Open alkeryn opened 2 years ago
I'm unable to reproduce the issue. I tried stable, beta, nightly, with/without /etc/hosts
, ...
I'm also seeing thanks to your gdb backtrace that the crash seems to be inside /usr/lib/libnss_myhostname.so.2
which is a systemd library. This doesn't indicate that the rust code isn't responsible for the crash but it pass trough the glibc
getaddrinfo
function which should have rejected invalid inputs, so.
What is your current systemd-libs
and glibc
package version installed ? Is your system completely updated ?
Hey, yea, i was unable to reproduce it on my debian based vps.
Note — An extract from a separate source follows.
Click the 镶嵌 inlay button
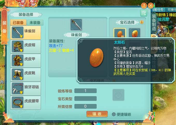This screenshot has width=176, height=125. coord(97,114)
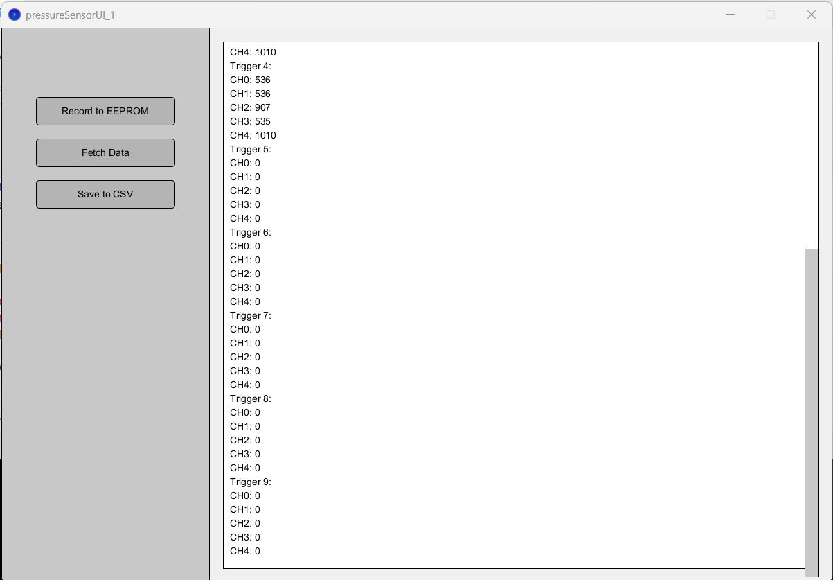833x580 pixels.
Task: Click the pressureSensorUI app icon in title bar
Action: tap(14, 15)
on the system it does occur,
systemd-libs version is 251.4-1 glibc version is 2.36-2
yes, i updated it yesterday. isn't it odd that it tries to use that library knowing it is a static build however ?
@Urgau oh wait, i did put part of my original issue in a comment block, the condition were missing.
you need to compile with rustc -C target-feature=+crt-static main.rs
sorry, i missed that it was commented out.
Okay, thanks for the info.
isn't it odd that it tries to use that library knowing it is a static build however ?
Well, yes but mostly no. Generally a static build include mostly/every library it is dynamically linking to but sometimes some libraries aren't linked trough at linked time but figured out at run-time and here that's the case for the domain resolution, because there are many different ways it could be done and including all of them isn't possible.
@Urgau oh wait, i did put part of my original issue in a comment block, the condition were missing. you need to compile with rustc -C target-feature=+crt-static main.rs sorry, i missed that it was commented out.
Thanks I was about to ask.
I'm now able to reproduce the crash and I'm almost at 100% sure it's a glibc bug. Unfortunately glibc
advise against static linking, so I'm not sure if reporting the crash to them will help.
I would however advise you to use musl
a glibc
replacement that is known to work with static linking and is supported natively by the Rust compiler. Just install the target rustup +nightly target install x86_64-unknown-linux-musl
and build for the target rustc -C target-feature=+crt-static --target=x86_64-unknown-linux-musl main.rs
@Urgau thanks ! i do wonder why i can't reproduce it on a debian server, but not that important.
i see, still i wouldn't have expected to segfault a rust program without using unsafe, even though it segfault from glibc, couldn't rust handle it gracefully in one way or another ?
anyway, thanks for the tips !
i do wonder why i can't reproduce it on a debian server, but not that important.
I also tested on a debian-based system and couldn't reproduced the crash. The problem probably comes from the recent glibc
upgrade done in archlinux. This may be a recent regression in glibc
, but as I said glibc
advise against static-linking so I don't know if they will do something about it.
i see, still i wouldn't have expected to segfault a rust program without using unsafe, even though it segfault from glibc, couldn't rust handle it gracefully in one way or another ?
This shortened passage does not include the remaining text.